The wings from ‘The Word Returned’ are married to a short poem, or chant, to Agni, a fire god to be found in the next title, ‘PANTHEON’, which was in progress at the time of printing this book. The poem also records the spread of forest fire by the flight of ‘birds aflame’ who fall and ‘ignite the awaiting bush’. The poem builds to the middle and is reversed towards the book’s end.

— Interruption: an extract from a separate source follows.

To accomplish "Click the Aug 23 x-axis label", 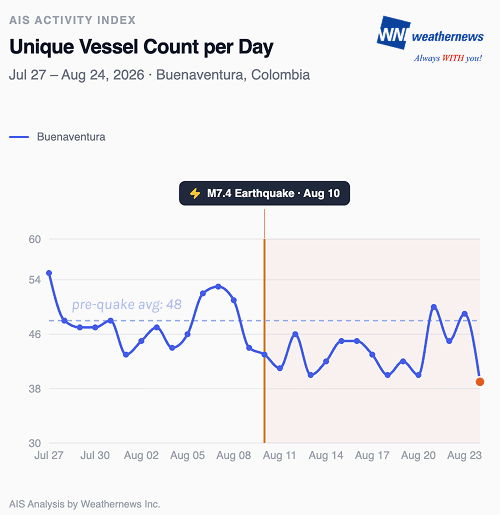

This small book is an experiment in marrying the stabilising varnishes of letterpress with the flightier process of laserprinting. Letterpress ink of good ‘fastness’ or longevity printed on acid-free paper can guarantee a long life of visual and physical integrity. Inkjet and laserprinting technologies at present give no hard and fast promises of that longevity, although, at the time of writing, inkjet is constantly improving its claims. As an experiment I have laserprinted images in black while assuming that, were it to decay, it would be because either it materially fell off the surface of the page, or it had a photo-chemical reaction to light.
That the ink, or toner, was black and held within the fairly constant darkness of the closed book seemed to me to cope with the latter possibility; printing letterpress inks and varnishes over parts of these images may take care of the former. The test will be what falls off what, and what otherwise vanishes within what blink of eternity.